Early childhood education researcher Dr Joanne Orlando says that parents use technology sort of like and "Unsupervised pacifier".

DR JOANNE ORLANDO: Parents do use technology as a way of keeping children quiet. Or calm. So it might be waiting for the doctors in the surgery, pull out your mobile phone and give it to your child, just to keep them quiet, not running around.

So there is that use and that's happening in about – the research shows us about 75 per cent of the homes.

ANDY PARK: The biggest influence on kids' habits come from something called parent modelling behaviour.

DR JOANNE ORLANDO: One of the prime factors that a child looks to – in terms of what is appropriate technology use – is the ways their parents use it.

So, if mum or dad are walking around the home holding their mobile phone always, it gives a child a message that your phone is seriously important and it should always be with you.

And it sort of prioritises technology.

ANDY PARK: To help deprioritise technology, one Sydney restaurant recently implemented a "No tech at the table" policy.

The attention and even backlash it received, surprised owner Attila Yilmaz.

ATTILA YILMAZ, RESTAURATEUR: I stand by my belief and my staff stand by it, that we want people to be involved. And this is not just based on children, this is adults as well, we want them to be involved and interactive and engaged in what we're doing. 

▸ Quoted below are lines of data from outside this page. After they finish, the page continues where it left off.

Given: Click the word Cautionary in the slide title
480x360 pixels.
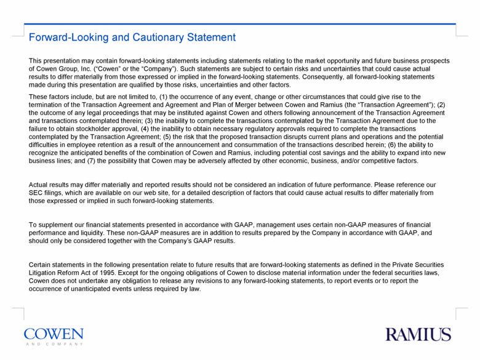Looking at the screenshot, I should (x=140, y=38).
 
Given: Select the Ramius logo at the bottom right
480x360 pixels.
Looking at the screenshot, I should (x=418, y=335).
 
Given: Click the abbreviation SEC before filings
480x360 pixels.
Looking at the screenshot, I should (x=38, y=193).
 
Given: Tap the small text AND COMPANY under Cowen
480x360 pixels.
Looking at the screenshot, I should (x=54, y=345).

CUSTOMER: I've seen it before, when I've been out, and the parents are both on phones and the kids are just sitting there, or the other way around where the kids are just glued to their phone. It's nice to see people engaging with each other.

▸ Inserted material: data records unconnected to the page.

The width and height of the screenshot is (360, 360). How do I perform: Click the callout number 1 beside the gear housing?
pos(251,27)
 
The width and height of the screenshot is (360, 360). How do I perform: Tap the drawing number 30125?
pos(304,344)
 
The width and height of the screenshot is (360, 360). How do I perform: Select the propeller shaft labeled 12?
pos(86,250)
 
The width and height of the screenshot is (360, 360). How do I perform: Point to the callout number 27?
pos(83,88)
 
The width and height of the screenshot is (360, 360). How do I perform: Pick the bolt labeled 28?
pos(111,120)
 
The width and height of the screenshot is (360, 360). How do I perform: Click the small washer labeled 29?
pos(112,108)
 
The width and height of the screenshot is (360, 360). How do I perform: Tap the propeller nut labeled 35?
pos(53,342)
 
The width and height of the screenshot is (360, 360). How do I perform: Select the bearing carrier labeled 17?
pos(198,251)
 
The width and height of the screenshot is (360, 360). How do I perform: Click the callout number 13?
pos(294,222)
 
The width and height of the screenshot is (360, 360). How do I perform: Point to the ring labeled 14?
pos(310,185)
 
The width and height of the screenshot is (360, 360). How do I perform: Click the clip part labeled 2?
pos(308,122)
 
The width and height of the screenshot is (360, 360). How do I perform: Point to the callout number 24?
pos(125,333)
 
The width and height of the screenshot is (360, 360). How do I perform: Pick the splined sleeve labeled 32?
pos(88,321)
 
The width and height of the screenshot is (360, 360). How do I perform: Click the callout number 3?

CUSTOMER TWO: Lots of kids these days are on phones because parents can't take care of them, or they just use it as a distraction. I noticed as I have gotten older, younger kids have started to use technology more.

It's different, they don't learn how to make conversation.

ANDY PARK: But even here, not everyone is fully on board.

CUSTOMER THREE: If it's used for example to help someone with their conversation, look up a word they may not know in a different language, or supplement what someone's talking about, I can see that as a really useful tool.

ATTILA YILMAZ: I think we may lose some customers, but we'll gain the customers that we really want, the people that want to really create long lasting memories. Which I think are really created in the first five years of life, anyway.

ANDY PARK: But Professor Susan Edwards says not all screen time is equal.

PROFESSOR SUSAN EDWARDS: Even in situations where it is a time based recommendation, the advice is still to make sure that you're attending to the quality of the content that your children are engaging with, that you do what is called co-viewing.

DR JOANNE ORLANDO: So we want kids to see the content, to solve problems, to be creative, and then to take what they're doing on the screen and take it into new kind of play scenarios with their toys, or out in the backyard, or in their writing and drawing.

ANDY PARK: It's a balance that society is trying to strike, despite the costs.

KATIA GUNCER: I do feel guilty about it in an extent. Because I would rather him run around and play ball, but at the same time it's finding the right balance.